EXERCISE PROMPT >>
Output every line below as it stands, dropping only the images.
####################
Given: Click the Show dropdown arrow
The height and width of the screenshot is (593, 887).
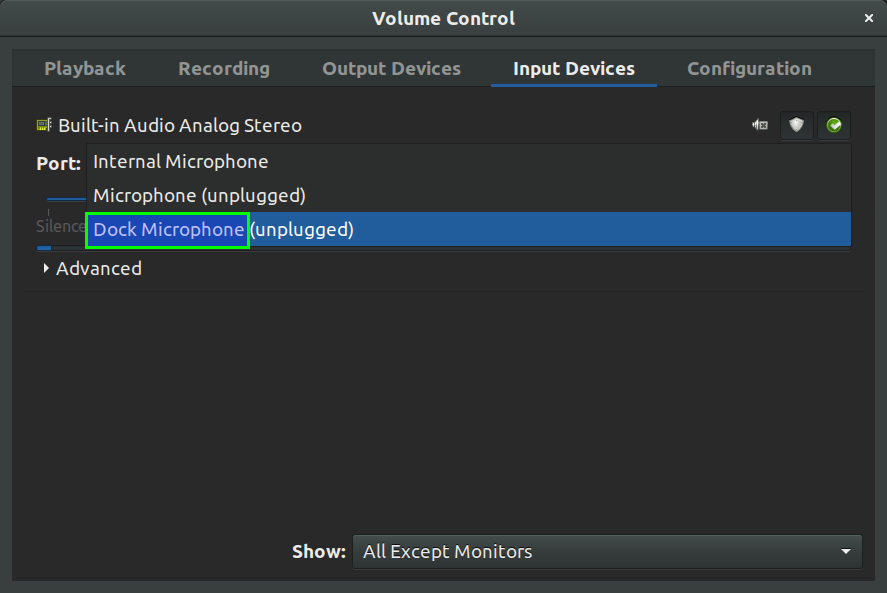Looking at the screenshot, I should coord(846,552).
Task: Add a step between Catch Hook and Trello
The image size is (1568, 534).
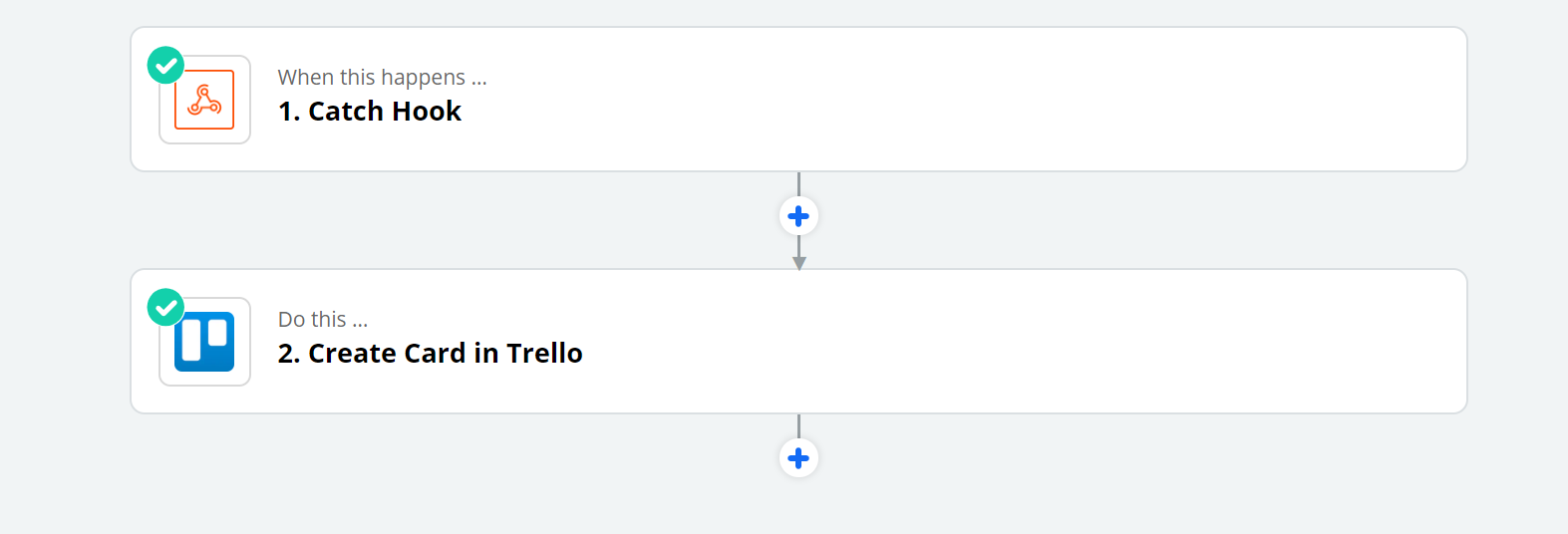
####################
EXERCISE RESULT >>
Given: Click the Show dropdown arrow
The height and width of the screenshot is (593, 887).
Looking at the screenshot, I should coord(846,552).
Task: Add a step between Catch Hook and Trello
The image size is (1568, 534).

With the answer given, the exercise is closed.